• **Set exercise**: Count the lines in the data below that contain the string "image", matching case exactly, and reply with the number alone.

• **Data provided**:
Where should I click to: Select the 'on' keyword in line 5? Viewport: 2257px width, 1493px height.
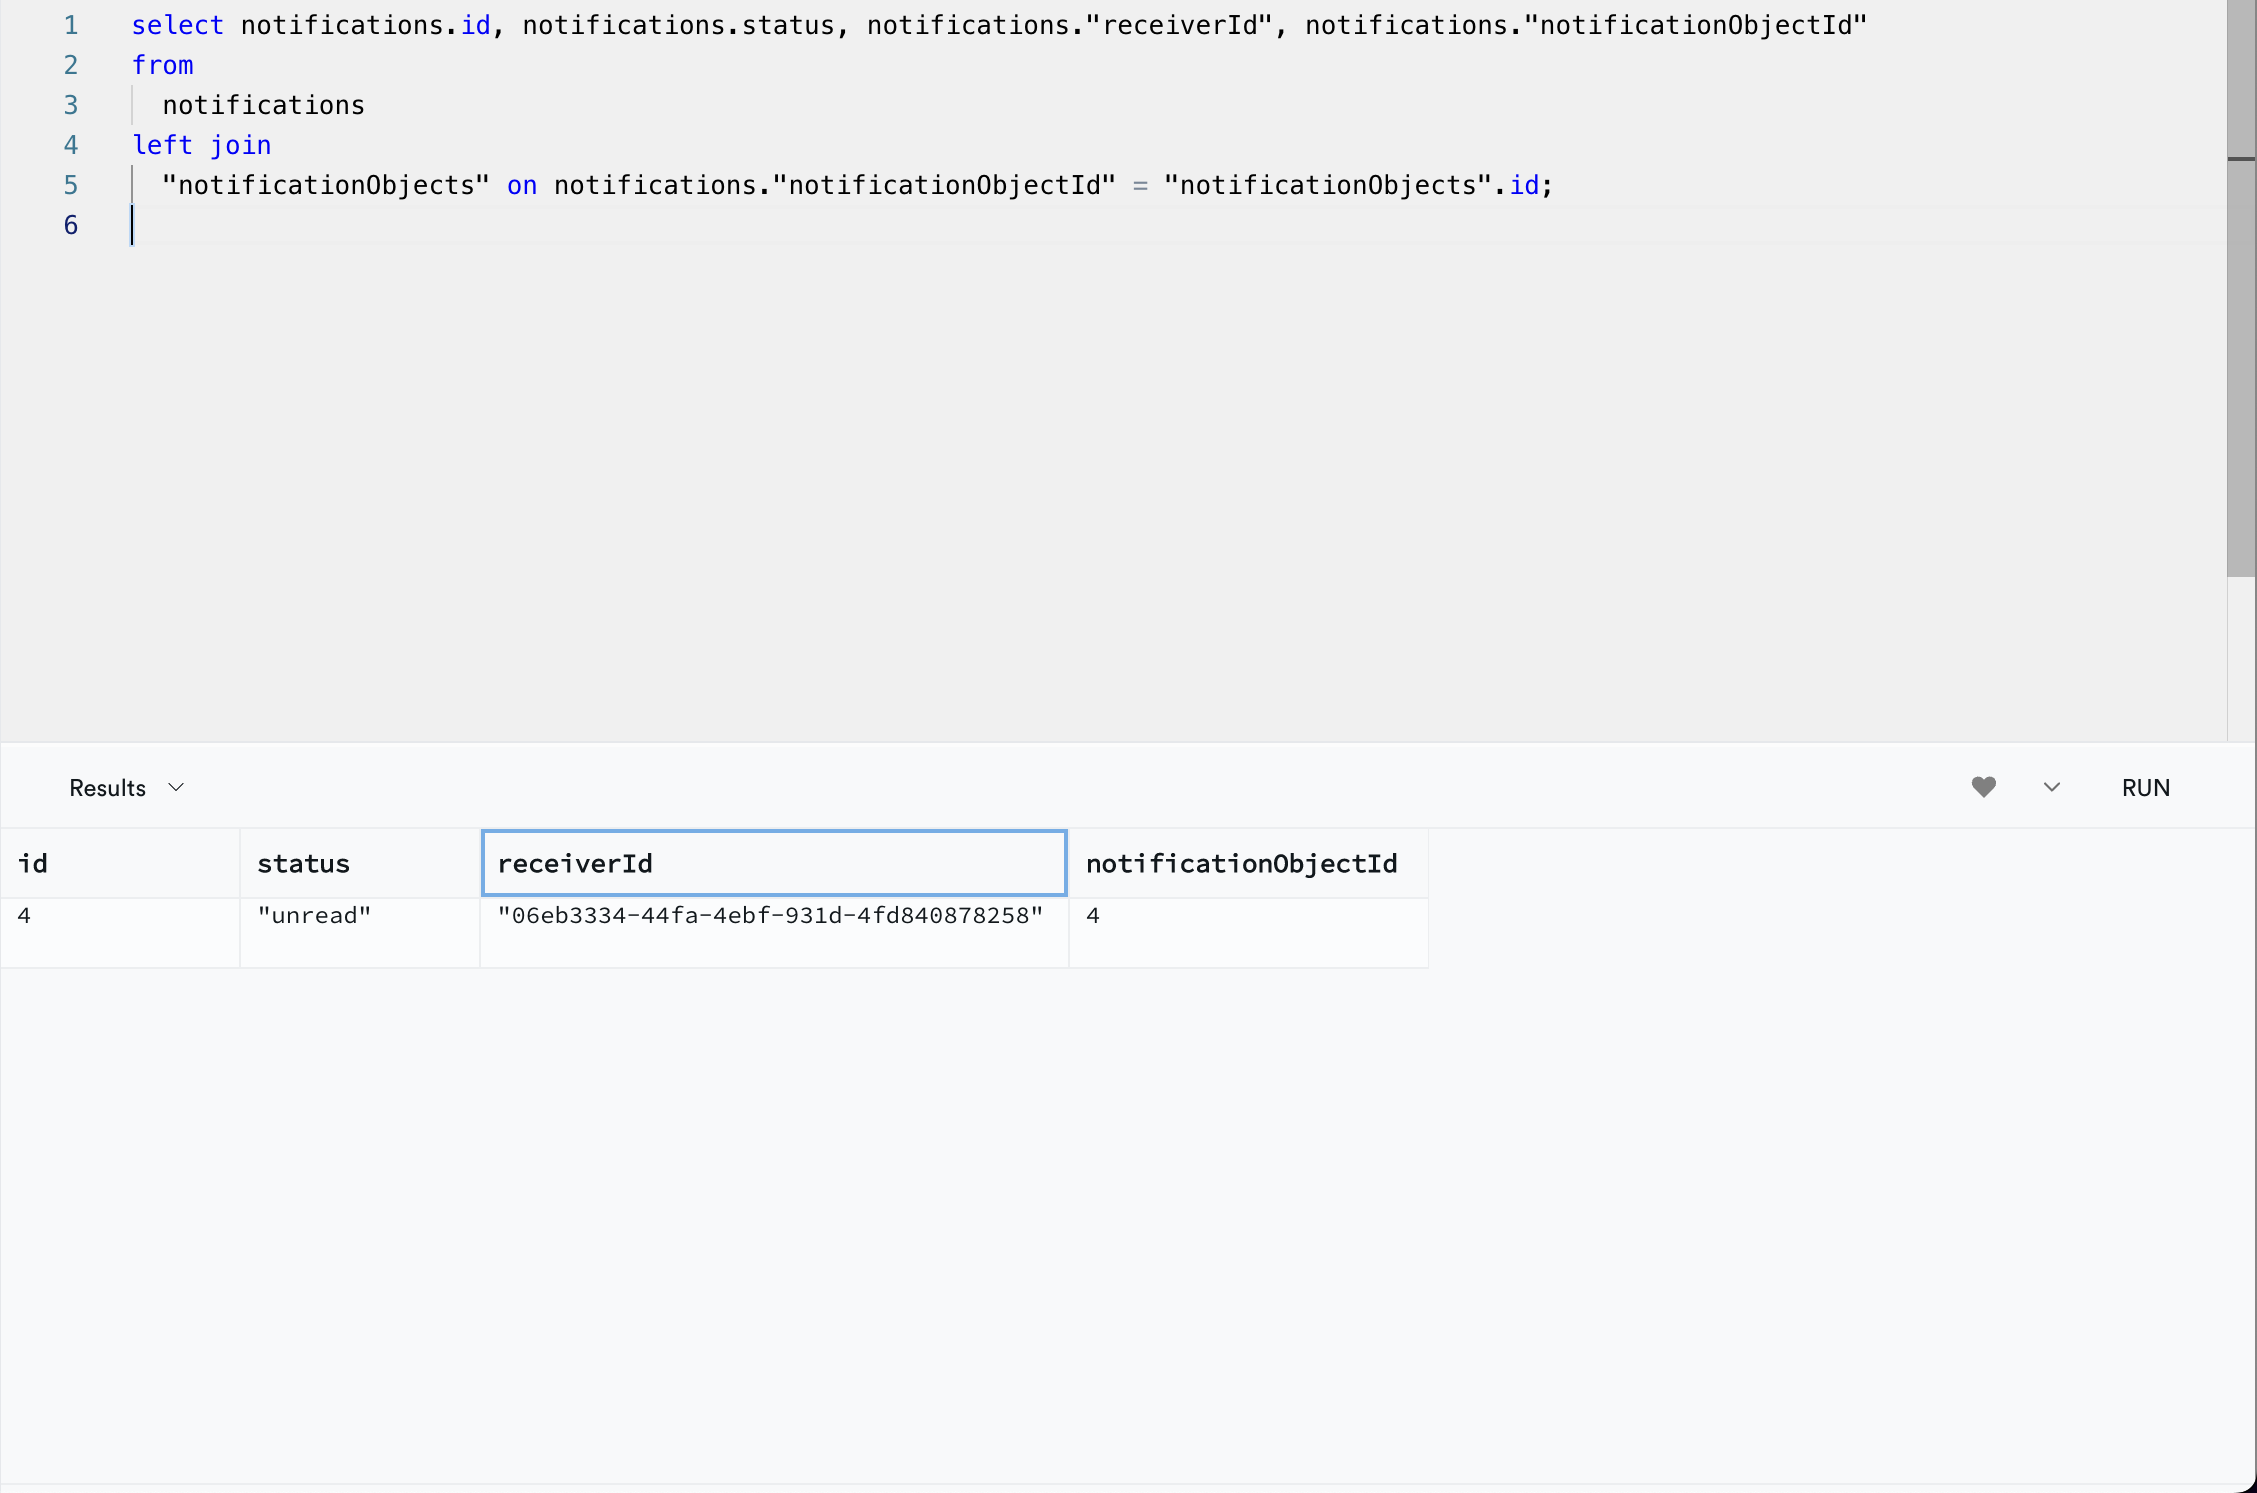(x=521, y=184)
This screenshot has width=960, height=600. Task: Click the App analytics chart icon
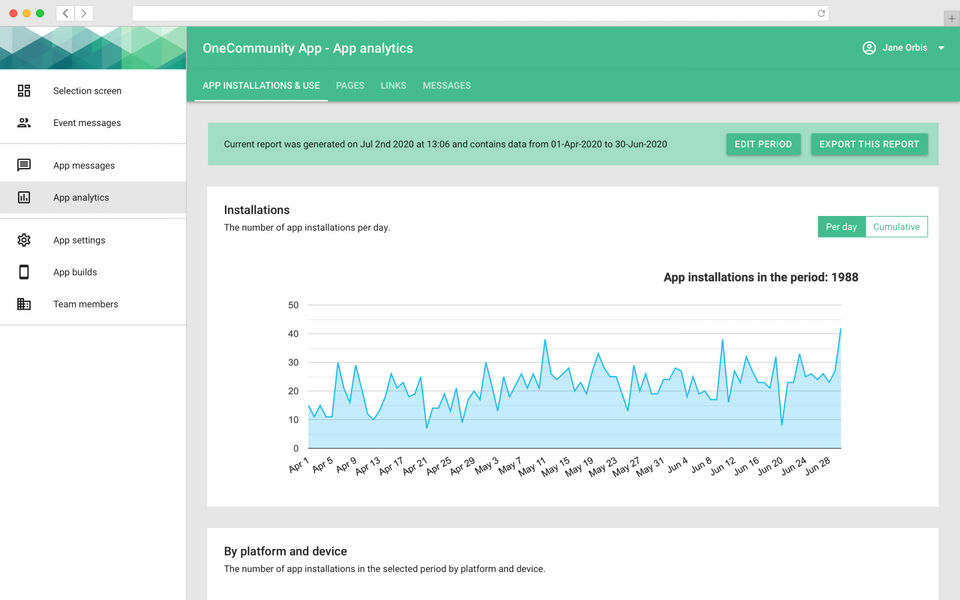click(24, 198)
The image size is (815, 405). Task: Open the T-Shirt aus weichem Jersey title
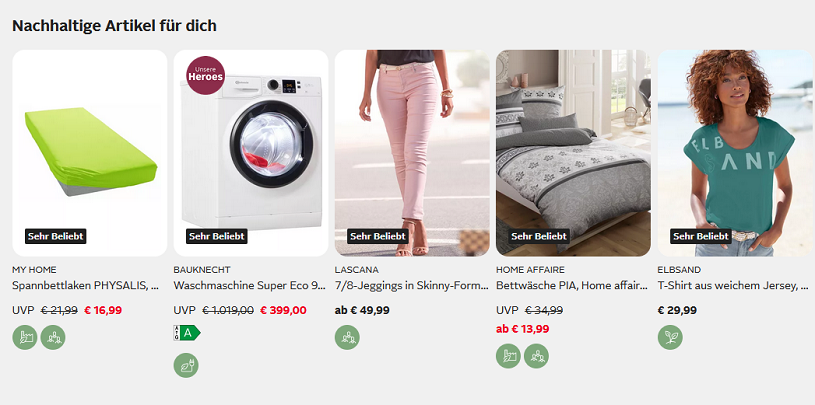(733, 285)

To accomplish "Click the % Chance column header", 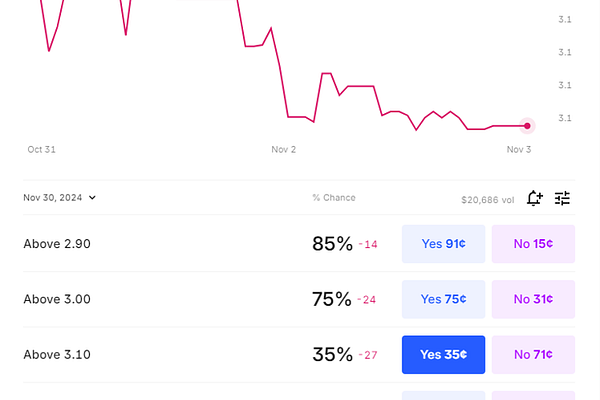I will pyautogui.click(x=334, y=198).
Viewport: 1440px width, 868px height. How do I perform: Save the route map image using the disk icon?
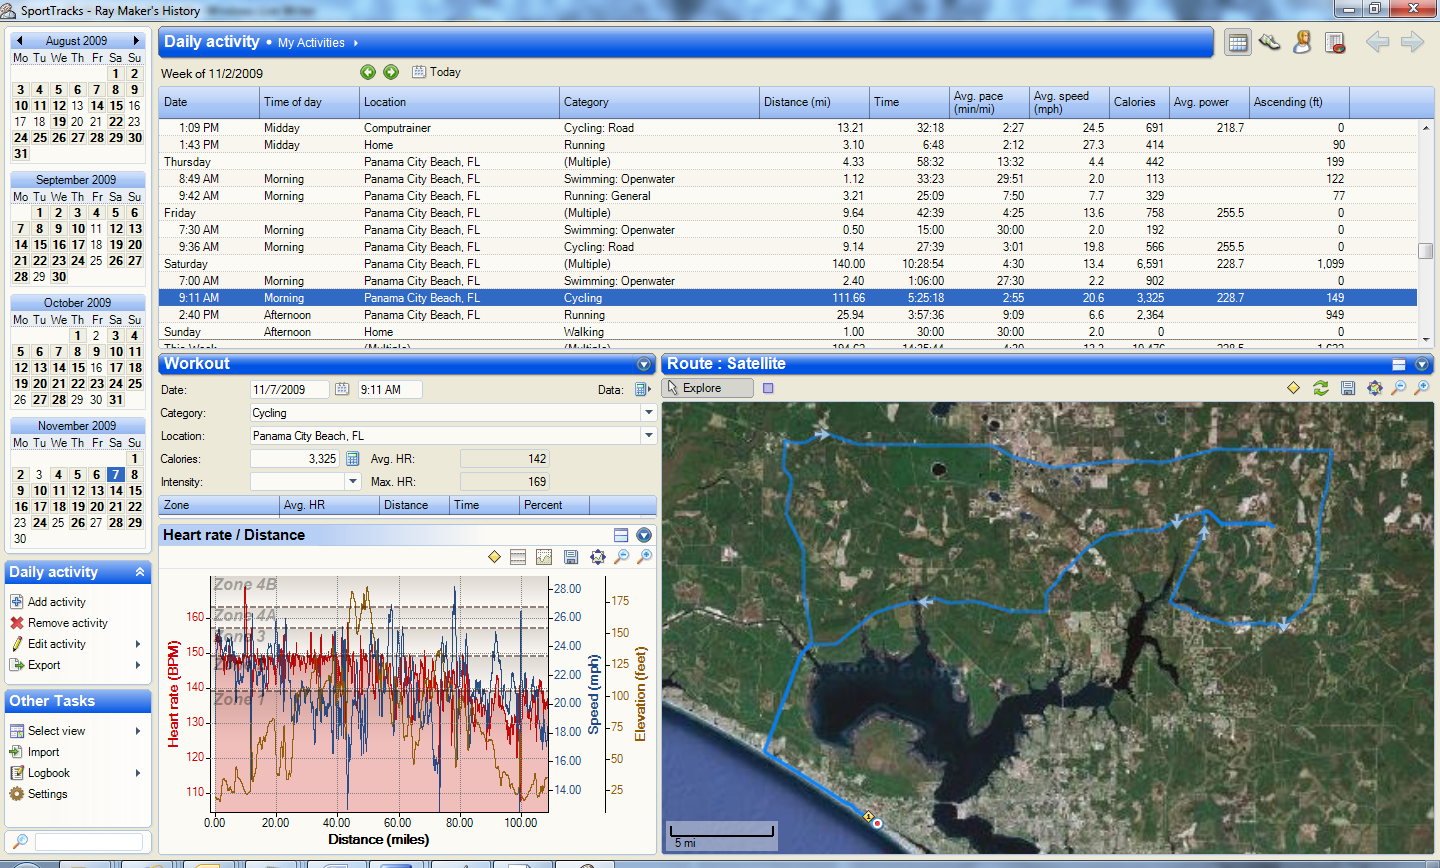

• **Complete response**: 2